Comme l’Italie, l’Espagne a un gouvernement de gauche. Le premier ministre Pedro Sánchez est à la tête d’une coalition formée par le Parti socialiste (PSOE) et le parti d’extrême-gauche Unidas Podemos, une alliance du parti « anti-système » Podemos et des communistes.
Et comme en Italie, cela se ressent dans la critique des fautes graves commises par le gouvernement dans la gestion de l’épidémie de coronavirus, et qui valent à l’Espagne d’avoir rapidement dépassé l’Italie en nombre de cas confirmés et d’être troisième au classement mondial du nombre de décès provoqués par le coronavirus (selon les chiffres du 9 avril 2020 au soir, avec 18.279 décès recensés en Italie, 16.697 aux USA, 15.447 en Espagne et 12.210 en France), et même deuxième après Saint-Marin en nombres de morts par million d’habitants.
Manifestation féministe du 8 mars
Comme en Italie et en France, les autorités nationales ont tardé à prendre la menace au sérieux, et en Espagne la principale critique faite au gouvernement de Sánchez porte sur l’organisation des manifestations féministes du 8 mars, et notamment de la grande marche de Madrid avec 120.000 femmes défilant en rang serrés alors que plusieurs centaines de cas de COVID-19 avaient déjà été confirmés dans la capitale espagnole.

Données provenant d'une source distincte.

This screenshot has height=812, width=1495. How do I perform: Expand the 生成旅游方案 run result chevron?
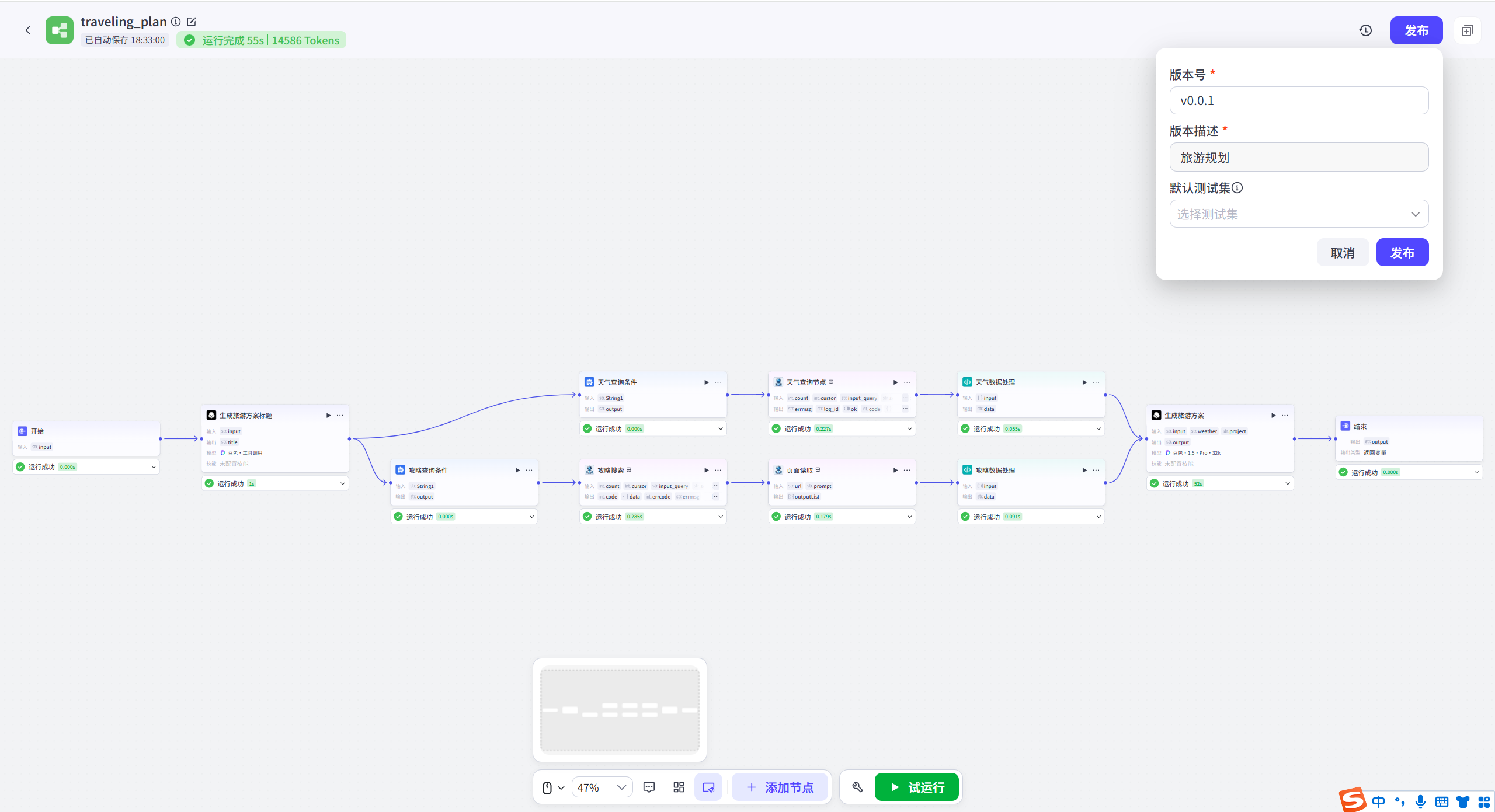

Le bond enregistré dans les statistiques à partir du 9 mars conduit certaines voix critiques à accuser le gouvernement d’avoir volontairement caché la vérité pour encourager la gauche et l’extrême gauche à sortir dans la rue ce jour-là. Le 8 mars, la ministre de l’Égalité Irene Montero, d’Unidas Podemos, défilait en tête de la manifestation de Madrid. Quatre jours plus tard, elle était testée positive au coronavirus SARS-CoV‑2. Carmen Calvo, la vice-présidente socialiste du conseil des ministres, était elle aussi en tête de la manifestation du 8 mars à Madrid.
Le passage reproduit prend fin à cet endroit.